Former Tory MP Dianne Watts won by a slim margin in 2015, which has the Tories and Liberals both convinced they have a shot at the seat – one of four by-elections across Canada set for Dec. 11. South Surrey-White Rock was created in 2012 and has been Tory ever since. For the Tories, victory would provide momentum for rookie leader Andrew Scheer. For the Liberals, it would suggest their breakthrough in B.C. in the 2015 election continues.
"We tend to look at these [by-elections] as a signal of which way the political winds are blowing," said Hamish Telford, a political scientist at the University of the Fraser Valley.
Meanwhile the NDP, which came in a distant third in 2015, is regarding the Dec. 11 vote as a 2019 training opportunity for supporters drawn to the party by new leader Jagmeet Singh.
"We've got a realistic expectation about that seat," said Burnaby South NDP MP Kennedy Stewart, the B.C. caucus chair. "We're anticipating there will be a very tough hill for us to climb in that constituency."
He said the party has not yet picked a candidate.
"It's a great opportunity to get folks feet wet and get them ready for 2019, so we'll be bringing folks in from across Surrey into that riding," he said. "They can do their first door knocking. They can do their first phone calls and that kind of thing, so we're ready for the election two years from now. That's what we're excited about."
Ms. Watts vacated the seat to seek the leadership of the BC Liberals, an informal coalition of federal Liberals and Conservatives – the two parties now circling each other for a fight in the riding.
As of Tuesday, the Conservatives had not named a candidate for the riding, which covers southern Surrey and the city of White Rock. The Liberals have acclaimed former BC Liberal cabinet minister Gordon Hogg.

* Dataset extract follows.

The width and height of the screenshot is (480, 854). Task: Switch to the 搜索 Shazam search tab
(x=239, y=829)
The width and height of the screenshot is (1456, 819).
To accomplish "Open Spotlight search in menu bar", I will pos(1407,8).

The former probation officer said he is not sure what resources the federal party would provide for his campaign, but members of the Liberal caucus have committed to help with door-knocking. "It's early in the game at this point, so I don't know what type of support I am going to get from Ottawa or the national campaign," he said.

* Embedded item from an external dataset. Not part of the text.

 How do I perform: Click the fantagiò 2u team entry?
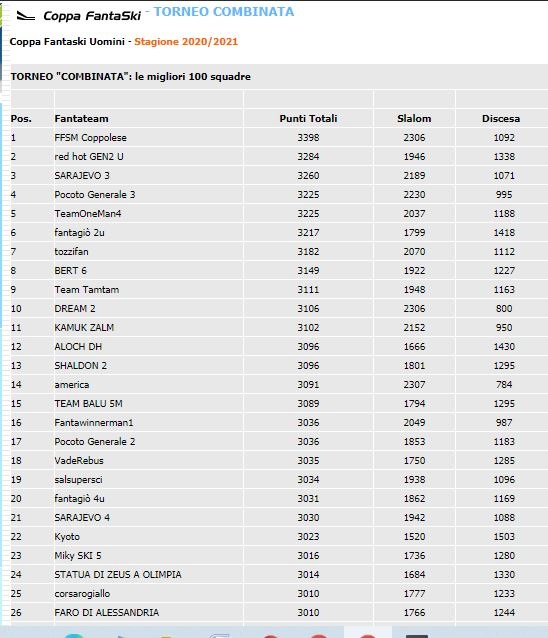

Mr. Hogg, 71, was elected to the B.C. legislature in 1997 and did not seek re-election in 2017.
He served as minister of children and family development for three years under former premier Gordon Campbell.
Prof. Telford said Mr. Hogg is a good catch for the Liberals because he has name recognition in the riding.
"He's local. He was not parachuted into the riding. He has got a track record in public life," he said.
Mr. Hogg said he was not planning to return to politics but saw an opportunity when Ms. Watts stepped down.
He said the Liberals were a natural fit because he ran for the party in the 1993 federal election, but was defeated by a Reform Party candidate.
"I've been a Liberal virtually for all of my life, so for me, I wasn't prepared to consider running as a Conservative, although some people had suggested that," he said.
Mr. Hogg said he is interested in transit, housing, poverty among seniors and the opioid crisis as issues to take on nationally.
However, he said the Liberals will have to campaign hard. "It has never been Liberal, and there are some significant challenges with respect to that," he said.
Scott Lamb, president of the Conservative Party of Canada and a national party councillor for B.C., said the Conservatives will also be challenged.
"The Liberals are pulling out all the stops in this riding, and we expect them to come hard," Mr. Lamb said in an interview.
He acknowledged that Mr. Hogg, a former White Rock city councillor and mayor, is a "popular candidate."
Still, he said the Tories will attempt to connect him to unpopular federal Liberal policies, such as tax measures affecting small business, and even suggestions they are clawing back a disability tax credit for diabetics.
"We're going to try to keep these guys honest in Ottawa, and frankly, sending another Liberal MP to Ottawa doesn't do anything to keep them honest," Mr. Lamb said.
The Tories expect to nominate a candidate on the weekend. Mr. Lamb said he was not sure if Mr. Scheer will come to the riding, but that he expected other prominent Conservatives will.
"We're going to work hard right up until Dec. 11."